U.S. Space Force Col. Michael Hopkins, NASA astronaut, visited Team Kirtland members at Kirtland Air Force Base, N.M., Jan. 19, 2022.

During his visit, Hopkins toured various base facilities, met base leadership, spoke to Airmen and their families about his time on the International Space Station and attended a video call with students from Van Buren Middle School.  

Hopkins was asked many different questions during his presentations. The middle school students and Team Kirtland children were curious about personal hygiene and eating cereal in space, while the adult’s had more technical questions such as how to become an astronaut and what experiments the astronauts performed.  

U.S. Air Force Col.
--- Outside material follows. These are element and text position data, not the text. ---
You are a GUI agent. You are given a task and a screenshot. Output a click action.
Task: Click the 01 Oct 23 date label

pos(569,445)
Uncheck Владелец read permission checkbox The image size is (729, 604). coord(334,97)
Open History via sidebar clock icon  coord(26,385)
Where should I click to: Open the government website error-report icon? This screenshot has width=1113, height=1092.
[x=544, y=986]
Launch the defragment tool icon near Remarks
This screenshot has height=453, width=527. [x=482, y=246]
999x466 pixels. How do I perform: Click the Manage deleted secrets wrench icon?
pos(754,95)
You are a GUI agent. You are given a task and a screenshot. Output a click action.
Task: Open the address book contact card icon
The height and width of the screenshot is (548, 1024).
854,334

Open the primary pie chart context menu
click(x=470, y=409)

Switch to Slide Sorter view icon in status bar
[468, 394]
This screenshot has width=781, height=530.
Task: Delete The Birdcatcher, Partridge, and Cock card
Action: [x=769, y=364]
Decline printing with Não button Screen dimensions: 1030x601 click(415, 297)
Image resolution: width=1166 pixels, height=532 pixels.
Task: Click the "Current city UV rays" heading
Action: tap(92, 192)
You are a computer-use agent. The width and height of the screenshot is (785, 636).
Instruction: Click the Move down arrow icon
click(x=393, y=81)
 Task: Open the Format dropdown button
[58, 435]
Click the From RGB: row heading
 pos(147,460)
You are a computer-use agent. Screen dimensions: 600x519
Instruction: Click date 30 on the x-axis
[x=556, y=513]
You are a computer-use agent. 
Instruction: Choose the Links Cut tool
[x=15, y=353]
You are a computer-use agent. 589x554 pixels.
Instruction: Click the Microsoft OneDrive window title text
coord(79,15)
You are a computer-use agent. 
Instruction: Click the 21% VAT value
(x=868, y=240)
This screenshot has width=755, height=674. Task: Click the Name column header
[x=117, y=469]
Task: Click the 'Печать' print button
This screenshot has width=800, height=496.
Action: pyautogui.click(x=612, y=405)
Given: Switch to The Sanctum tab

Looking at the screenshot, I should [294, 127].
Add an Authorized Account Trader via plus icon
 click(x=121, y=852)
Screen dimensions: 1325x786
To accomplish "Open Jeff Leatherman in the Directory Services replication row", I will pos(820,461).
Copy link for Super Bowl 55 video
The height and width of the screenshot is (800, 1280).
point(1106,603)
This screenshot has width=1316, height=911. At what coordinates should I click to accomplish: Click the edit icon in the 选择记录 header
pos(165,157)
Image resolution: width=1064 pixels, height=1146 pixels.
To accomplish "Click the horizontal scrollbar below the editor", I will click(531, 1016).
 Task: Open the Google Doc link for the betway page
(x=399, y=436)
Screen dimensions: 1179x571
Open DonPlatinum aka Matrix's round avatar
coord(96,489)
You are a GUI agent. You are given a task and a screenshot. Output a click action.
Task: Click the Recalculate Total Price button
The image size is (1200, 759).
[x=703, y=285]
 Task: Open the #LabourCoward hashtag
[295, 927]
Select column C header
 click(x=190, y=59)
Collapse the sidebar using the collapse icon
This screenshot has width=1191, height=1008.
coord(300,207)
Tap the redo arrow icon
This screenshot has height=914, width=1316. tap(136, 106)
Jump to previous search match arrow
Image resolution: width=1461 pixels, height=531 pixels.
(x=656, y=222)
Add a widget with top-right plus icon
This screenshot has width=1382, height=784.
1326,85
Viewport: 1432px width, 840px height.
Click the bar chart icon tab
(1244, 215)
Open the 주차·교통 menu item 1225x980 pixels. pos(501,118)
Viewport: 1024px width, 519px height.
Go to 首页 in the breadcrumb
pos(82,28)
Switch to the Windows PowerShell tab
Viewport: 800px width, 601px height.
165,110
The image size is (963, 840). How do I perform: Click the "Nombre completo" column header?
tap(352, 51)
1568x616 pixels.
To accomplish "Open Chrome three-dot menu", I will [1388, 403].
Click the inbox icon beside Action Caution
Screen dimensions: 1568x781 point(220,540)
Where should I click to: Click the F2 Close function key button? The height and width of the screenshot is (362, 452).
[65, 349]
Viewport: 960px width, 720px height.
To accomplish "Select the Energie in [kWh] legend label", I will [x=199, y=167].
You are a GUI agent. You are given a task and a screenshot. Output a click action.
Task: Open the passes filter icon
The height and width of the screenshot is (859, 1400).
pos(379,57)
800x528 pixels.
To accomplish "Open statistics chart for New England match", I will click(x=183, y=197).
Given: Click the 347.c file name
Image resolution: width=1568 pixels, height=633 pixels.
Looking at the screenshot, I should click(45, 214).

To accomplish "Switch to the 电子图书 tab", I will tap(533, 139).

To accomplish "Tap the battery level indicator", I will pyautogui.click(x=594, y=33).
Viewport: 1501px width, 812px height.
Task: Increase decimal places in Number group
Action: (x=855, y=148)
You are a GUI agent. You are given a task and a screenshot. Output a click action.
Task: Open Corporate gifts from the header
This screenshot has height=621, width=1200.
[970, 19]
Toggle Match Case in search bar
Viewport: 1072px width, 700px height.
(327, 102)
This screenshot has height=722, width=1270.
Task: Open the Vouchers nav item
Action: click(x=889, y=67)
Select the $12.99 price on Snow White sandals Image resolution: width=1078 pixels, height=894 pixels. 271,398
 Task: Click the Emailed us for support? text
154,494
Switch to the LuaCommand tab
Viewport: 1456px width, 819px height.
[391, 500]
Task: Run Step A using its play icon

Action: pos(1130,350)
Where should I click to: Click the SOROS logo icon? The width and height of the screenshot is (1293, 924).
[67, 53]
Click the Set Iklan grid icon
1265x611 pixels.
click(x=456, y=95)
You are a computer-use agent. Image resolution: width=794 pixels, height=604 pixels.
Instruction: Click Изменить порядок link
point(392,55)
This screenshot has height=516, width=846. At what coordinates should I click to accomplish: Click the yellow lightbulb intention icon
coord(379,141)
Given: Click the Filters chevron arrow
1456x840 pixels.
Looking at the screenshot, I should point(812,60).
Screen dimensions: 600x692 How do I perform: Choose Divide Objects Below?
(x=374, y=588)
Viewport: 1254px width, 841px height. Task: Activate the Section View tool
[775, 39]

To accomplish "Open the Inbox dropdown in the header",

Jason Vattioni, 377th Air Base Wing and installation commander, spoke about Hopkins special visit.

“We are fortunate to have Colonel Hopkins visit Team Kirtland,” said Vattioni. “The presentations about his experiences, including his time spent on the International Space Station, are truly inspiring to all of us. His accomplishments and graciousness are indelible influences on our next generations of space professionals.”

Hopkins most recently served as commander on the Crew-1 SpaceX Crew Dragon and completed his second long-duration mission aboard the International Space Station as a flight engineer. During his second space mission, Hopkins participated in five spacewalks and spent a total of 168 days in space.

“It was a great mission, a great crew, and everything went very very well,” said Hopkins. “We were very happy with the vehicle itself and were able to get into a rhythm with Crew Dragon launching people into space.”

Hopkins was selected to become an astronaut in 2009, but originally began his career in 1992 when he commissioned in the U.S. Air Force. After commissioning, Hopkins was assigned to Kirtland Air Force Base in 1993 where he worked on advanced space system technologies.

 “My time here at Kirtland and my time here at the lab, helped shape me, helped shape my career, and helped me during my time up in space,” said Hopkins.  “Actually, every position that I’ve had in the Air Force has been influential in getting me to NASA, getting me up to space, and getting me through those missions in space.”